◆ **Requirement**: Which lines run from the line with "You are a computer-use agent." through the line with "Instruction: Switch to the 我的录入 tab" in the entries below? Print them exactly, both ends included, and nothing more.

◆ **Dataset excerpts**:
-- Opening Marker --

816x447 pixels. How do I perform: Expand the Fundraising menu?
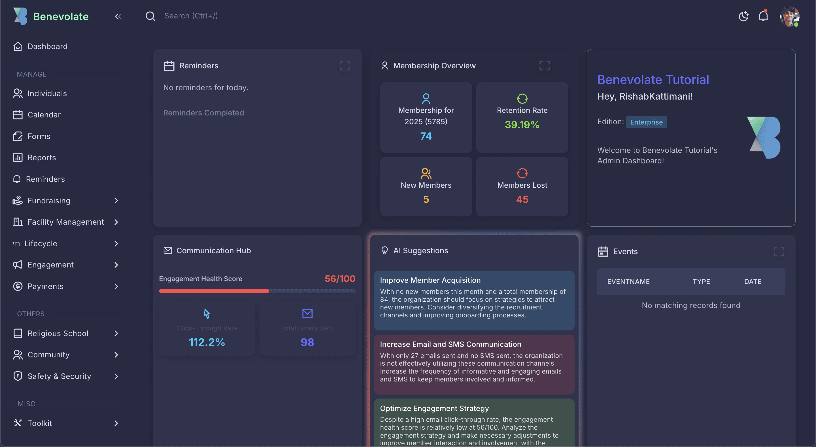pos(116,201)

-- Closing Marker --
-- Opening Marker --

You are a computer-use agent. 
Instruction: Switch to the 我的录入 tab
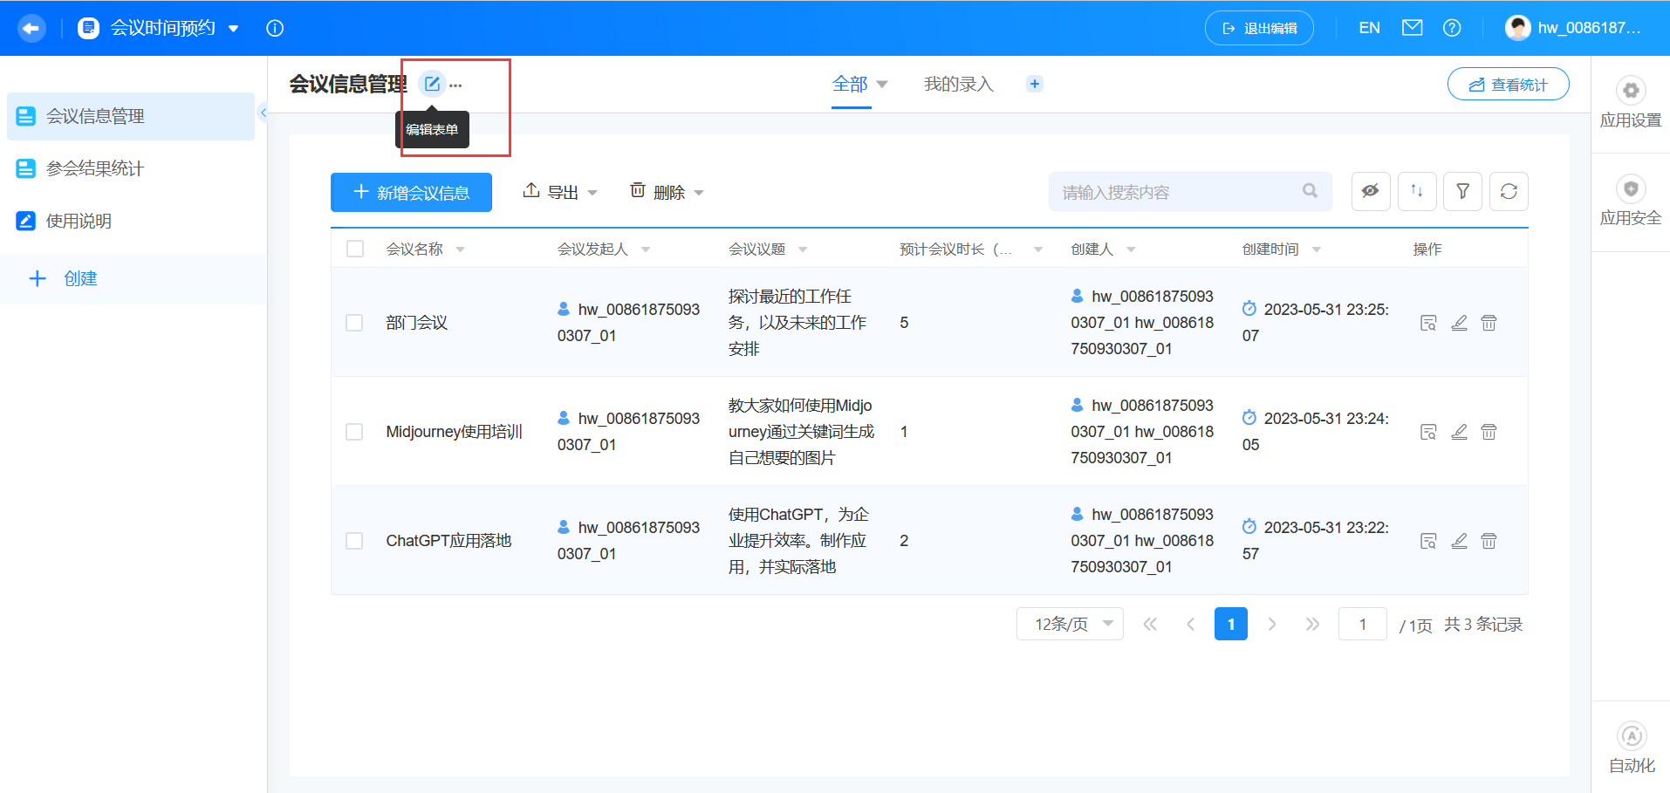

-- Closing Marker --
-- Opening Marker --

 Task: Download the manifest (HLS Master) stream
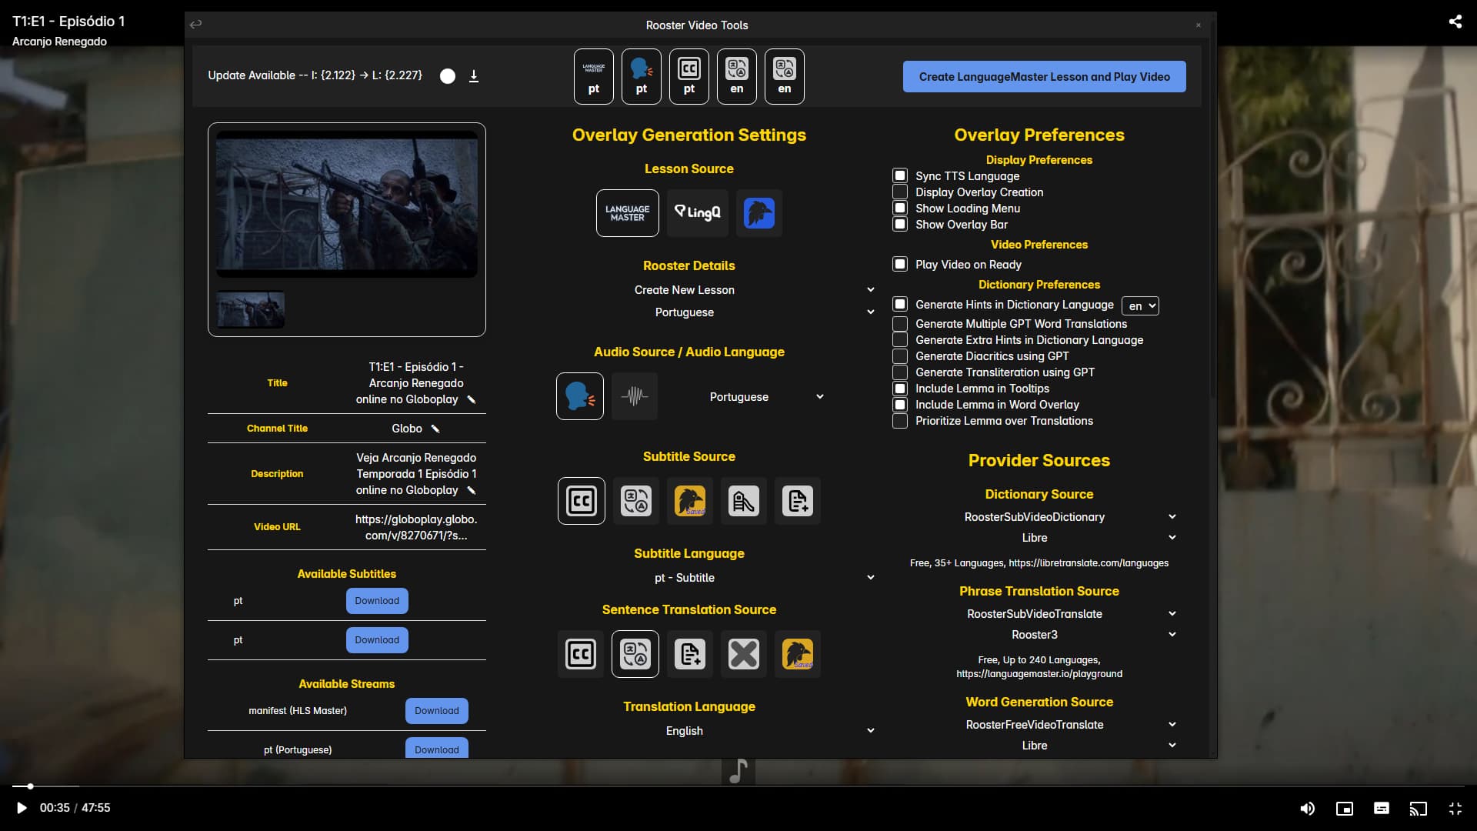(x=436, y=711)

-- Closing Marker --

◆ **Your response**:
You are a computer-use agent. 
Instruction: Switch to the 我的录入 tab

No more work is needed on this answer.